(Dataset entries)
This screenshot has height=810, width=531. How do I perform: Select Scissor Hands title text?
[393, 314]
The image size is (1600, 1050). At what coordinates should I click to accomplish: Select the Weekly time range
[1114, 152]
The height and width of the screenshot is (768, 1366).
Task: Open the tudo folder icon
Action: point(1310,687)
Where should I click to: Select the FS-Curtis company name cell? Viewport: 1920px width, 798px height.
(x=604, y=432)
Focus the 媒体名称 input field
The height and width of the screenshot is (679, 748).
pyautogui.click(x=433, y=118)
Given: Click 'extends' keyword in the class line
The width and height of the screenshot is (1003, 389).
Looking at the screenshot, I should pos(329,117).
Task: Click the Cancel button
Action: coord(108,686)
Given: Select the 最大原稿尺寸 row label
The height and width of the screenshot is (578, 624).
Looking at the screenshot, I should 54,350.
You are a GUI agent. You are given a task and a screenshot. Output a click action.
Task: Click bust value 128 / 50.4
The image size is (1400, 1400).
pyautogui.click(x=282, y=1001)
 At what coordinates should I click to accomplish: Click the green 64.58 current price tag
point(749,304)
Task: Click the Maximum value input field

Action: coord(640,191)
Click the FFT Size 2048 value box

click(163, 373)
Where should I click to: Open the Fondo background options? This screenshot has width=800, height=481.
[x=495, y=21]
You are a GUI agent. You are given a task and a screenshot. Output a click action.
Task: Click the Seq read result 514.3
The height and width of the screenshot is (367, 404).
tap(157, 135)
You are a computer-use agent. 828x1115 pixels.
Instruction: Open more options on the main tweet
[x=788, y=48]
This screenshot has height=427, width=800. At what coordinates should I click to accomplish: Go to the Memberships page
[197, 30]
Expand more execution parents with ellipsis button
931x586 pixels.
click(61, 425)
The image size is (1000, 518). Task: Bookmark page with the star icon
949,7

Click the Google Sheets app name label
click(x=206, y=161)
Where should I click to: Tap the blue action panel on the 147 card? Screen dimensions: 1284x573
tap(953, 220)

-- BRIEF --
Return the entries in full. Do not alter them.

-- RESPONSE BOX --
This screenshot has height=810, width=531. How do I perform: Select Scissor Hands title text?
[393, 314]
The image size is (1600, 1050). At what coordinates should I click to accomplish: Select the Weekly time range
[1114, 152]
The height and width of the screenshot is (768, 1366).
Task: Open the tudo folder icon
Action: point(1310,687)
Where should I click to: Select the FS-Curtis company name cell? Viewport: 1920px width, 798px height.
(x=604, y=432)
Focus the 媒体名称 input field
The height and width of the screenshot is (679, 748).
pyautogui.click(x=433, y=118)
Given: Click 'extends' keyword in the class line
The width and height of the screenshot is (1003, 389).
Looking at the screenshot, I should pos(329,117).
Task: Click the Cancel button
Action: coord(108,686)
Given: Select the 最大原稿尺寸 row label
The height and width of the screenshot is (578, 624).
Looking at the screenshot, I should 54,350.
You are a GUI agent. You are given a task and a screenshot. Output a click action.
Task: Click bust value 128 / 50.4
The image size is (1400, 1400).
pyautogui.click(x=282, y=1001)
 At what coordinates should I click to accomplish: Click the green 64.58 current price tag
point(749,304)
Task: Click the Maximum value input field

Action: coord(640,191)
Click the FFT Size 2048 value box

click(163, 373)
Where should I click to: Open the Fondo background options? This screenshot has width=800, height=481.
[x=495, y=21]
You are a GUI agent. You are given a task and a screenshot. Output a click action.
Task: Click the Seq read result 514.3
The height and width of the screenshot is (367, 404).
tap(157, 135)
You are a computer-use agent. 828x1115 pixels.
Instruction: Open more options on the main tweet
[x=788, y=48]
This screenshot has height=427, width=800. At what coordinates should I click to accomplish: Go to the Memberships page
[197, 30]
Expand more execution parents with ellipsis button
931x586 pixels.
click(61, 425)
The image size is (1000, 518). Task: Bookmark page with the star icon
949,7

Click the Google Sheets app name label
click(x=206, y=161)
Where should I click to: Tap the blue action panel on the 147 card? Screen dimensions: 1284x573
tap(953, 220)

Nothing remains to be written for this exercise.